(DATASET EXCERPTS begins)

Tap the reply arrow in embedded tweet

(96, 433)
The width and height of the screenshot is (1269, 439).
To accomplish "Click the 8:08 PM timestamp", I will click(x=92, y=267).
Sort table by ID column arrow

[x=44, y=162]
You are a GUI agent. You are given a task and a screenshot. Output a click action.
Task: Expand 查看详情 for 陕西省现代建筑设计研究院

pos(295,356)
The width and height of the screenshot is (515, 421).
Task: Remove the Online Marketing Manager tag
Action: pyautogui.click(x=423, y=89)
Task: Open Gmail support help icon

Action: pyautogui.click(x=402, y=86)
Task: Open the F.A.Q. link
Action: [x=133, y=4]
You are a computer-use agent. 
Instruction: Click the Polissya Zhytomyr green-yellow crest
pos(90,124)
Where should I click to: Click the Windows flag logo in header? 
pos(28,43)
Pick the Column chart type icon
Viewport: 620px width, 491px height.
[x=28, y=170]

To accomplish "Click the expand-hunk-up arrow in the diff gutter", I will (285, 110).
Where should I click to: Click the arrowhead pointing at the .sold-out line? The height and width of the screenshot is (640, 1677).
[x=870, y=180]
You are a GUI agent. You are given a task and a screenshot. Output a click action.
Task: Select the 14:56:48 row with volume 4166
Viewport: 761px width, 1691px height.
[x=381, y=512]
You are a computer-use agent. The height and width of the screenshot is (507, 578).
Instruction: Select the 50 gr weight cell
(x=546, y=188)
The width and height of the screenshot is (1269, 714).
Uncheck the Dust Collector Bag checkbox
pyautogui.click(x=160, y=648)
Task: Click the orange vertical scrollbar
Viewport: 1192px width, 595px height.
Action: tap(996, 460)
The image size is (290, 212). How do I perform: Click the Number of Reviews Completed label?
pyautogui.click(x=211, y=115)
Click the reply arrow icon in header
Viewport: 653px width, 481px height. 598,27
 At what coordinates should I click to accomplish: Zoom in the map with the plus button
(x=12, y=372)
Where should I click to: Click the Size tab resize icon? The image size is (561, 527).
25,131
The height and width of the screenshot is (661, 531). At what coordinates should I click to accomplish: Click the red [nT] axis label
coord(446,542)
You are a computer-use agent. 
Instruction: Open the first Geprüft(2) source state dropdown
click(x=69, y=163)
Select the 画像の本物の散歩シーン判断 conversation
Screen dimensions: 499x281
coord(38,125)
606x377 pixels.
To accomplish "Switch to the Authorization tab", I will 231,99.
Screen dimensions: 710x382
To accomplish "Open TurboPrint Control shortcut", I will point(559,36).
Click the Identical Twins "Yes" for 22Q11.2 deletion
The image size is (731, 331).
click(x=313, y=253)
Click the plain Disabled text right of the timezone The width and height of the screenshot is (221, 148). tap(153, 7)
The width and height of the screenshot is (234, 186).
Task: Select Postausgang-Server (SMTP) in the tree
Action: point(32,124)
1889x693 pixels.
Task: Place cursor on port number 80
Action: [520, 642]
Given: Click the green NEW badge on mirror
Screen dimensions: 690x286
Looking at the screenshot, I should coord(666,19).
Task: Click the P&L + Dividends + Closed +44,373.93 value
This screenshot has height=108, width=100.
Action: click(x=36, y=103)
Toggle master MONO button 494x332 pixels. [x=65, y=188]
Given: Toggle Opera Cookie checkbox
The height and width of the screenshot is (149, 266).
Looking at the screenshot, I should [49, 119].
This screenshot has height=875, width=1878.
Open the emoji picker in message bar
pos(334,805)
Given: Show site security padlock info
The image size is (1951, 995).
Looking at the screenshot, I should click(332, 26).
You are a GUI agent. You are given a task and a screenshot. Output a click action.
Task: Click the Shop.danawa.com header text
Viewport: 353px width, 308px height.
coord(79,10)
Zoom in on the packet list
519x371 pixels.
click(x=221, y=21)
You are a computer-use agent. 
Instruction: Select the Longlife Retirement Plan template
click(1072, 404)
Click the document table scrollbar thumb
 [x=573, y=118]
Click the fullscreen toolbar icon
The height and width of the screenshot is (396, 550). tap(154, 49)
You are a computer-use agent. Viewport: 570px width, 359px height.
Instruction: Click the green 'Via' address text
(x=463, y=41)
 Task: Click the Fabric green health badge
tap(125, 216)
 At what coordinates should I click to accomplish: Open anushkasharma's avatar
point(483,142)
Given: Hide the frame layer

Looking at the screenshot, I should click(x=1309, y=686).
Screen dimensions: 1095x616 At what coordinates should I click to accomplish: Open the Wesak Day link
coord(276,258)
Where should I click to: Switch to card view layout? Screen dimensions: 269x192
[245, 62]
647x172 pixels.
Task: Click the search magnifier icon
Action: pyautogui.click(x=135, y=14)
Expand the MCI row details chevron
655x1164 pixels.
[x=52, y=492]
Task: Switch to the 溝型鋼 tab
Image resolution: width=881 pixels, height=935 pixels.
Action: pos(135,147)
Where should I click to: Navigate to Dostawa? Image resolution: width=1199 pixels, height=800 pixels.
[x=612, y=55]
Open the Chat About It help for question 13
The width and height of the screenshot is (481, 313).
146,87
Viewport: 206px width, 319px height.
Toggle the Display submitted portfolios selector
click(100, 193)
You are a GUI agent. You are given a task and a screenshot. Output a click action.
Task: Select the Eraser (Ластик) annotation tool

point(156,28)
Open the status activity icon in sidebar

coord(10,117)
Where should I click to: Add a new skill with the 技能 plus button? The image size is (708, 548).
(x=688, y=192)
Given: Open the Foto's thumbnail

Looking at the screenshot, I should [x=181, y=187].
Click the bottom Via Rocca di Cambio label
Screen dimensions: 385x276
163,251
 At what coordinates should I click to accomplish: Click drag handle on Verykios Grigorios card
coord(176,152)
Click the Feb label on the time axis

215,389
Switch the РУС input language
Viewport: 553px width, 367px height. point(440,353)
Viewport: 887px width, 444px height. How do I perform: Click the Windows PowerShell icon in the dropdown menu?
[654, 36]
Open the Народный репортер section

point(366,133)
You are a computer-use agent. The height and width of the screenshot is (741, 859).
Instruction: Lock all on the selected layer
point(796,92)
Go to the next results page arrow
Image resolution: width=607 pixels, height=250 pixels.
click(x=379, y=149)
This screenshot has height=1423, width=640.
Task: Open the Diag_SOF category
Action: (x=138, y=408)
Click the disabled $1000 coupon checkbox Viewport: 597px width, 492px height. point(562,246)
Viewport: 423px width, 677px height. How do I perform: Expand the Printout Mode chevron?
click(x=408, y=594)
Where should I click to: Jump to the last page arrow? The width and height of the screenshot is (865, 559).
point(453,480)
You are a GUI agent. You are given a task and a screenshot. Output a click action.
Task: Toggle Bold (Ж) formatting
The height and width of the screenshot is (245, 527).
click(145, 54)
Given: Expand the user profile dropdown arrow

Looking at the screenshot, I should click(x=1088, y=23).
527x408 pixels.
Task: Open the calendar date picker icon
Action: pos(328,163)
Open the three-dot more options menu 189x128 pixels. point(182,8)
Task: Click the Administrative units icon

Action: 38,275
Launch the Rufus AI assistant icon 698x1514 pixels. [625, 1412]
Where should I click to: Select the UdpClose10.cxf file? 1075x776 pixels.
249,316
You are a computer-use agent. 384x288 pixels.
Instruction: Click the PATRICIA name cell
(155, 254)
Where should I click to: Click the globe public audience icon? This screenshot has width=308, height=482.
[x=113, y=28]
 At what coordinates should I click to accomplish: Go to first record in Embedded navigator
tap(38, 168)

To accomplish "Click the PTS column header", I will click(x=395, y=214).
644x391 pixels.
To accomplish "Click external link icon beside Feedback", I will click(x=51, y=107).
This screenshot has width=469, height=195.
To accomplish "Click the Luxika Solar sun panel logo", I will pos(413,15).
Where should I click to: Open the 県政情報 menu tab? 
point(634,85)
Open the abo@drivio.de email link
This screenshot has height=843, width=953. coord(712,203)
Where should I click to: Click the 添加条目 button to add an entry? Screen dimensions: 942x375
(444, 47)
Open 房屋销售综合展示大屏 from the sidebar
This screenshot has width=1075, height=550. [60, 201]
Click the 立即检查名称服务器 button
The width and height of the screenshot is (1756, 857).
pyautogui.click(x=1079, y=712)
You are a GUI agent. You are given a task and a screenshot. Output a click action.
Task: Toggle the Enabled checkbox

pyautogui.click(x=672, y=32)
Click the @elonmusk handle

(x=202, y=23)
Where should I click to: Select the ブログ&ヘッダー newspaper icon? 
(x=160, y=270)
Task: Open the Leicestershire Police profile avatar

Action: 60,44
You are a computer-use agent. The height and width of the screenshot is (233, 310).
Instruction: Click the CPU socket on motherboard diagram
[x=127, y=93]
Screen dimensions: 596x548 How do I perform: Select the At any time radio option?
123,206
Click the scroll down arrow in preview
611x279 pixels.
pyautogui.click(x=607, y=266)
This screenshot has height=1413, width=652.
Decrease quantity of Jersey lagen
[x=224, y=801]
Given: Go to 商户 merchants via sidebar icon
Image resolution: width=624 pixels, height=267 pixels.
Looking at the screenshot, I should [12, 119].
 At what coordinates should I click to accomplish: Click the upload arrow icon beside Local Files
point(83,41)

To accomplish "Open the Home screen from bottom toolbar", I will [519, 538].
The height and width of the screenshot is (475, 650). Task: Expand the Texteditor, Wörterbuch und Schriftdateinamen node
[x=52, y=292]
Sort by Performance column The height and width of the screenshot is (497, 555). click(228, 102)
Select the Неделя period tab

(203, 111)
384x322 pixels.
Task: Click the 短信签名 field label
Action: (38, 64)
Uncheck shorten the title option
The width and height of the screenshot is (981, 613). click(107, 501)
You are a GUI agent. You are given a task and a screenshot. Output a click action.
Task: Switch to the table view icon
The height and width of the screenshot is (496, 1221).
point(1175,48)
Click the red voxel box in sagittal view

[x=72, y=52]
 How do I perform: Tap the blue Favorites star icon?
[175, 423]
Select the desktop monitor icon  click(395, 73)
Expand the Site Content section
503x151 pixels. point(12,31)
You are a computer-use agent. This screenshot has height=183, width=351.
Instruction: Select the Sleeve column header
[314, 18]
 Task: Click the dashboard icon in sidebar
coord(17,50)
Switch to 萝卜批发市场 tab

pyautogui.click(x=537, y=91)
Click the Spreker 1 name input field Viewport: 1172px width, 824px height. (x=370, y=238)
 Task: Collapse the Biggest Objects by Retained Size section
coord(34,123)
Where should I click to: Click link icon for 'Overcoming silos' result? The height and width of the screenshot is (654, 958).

(DATASET EXCERPTS ends)

Every line above that holds the string "will" should be copied into the answer.

> [RESULT]
To accomplish "Click the 8:08 PM timestamp", I will click(x=92, y=267).
To accomplish "Click the expand-hunk-up arrow in the diff gutter", I will (285, 110).
To accomplish "Switch to the Authorization tab", I will 231,99.
To accomplish "Open TurboPrint Control shortcut", I will point(559,36).
To accomplish "Click the PTS column header", I will click(x=395, y=214).
To accomplish "Click external link icon beside Feedback", I will click(x=51, y=107).
To accomplish "Click the Luxika Solar sun panel logo", I will pos(413,15).
To accomplish "Open the Home screen from bottom toolbar", I will [519, 538].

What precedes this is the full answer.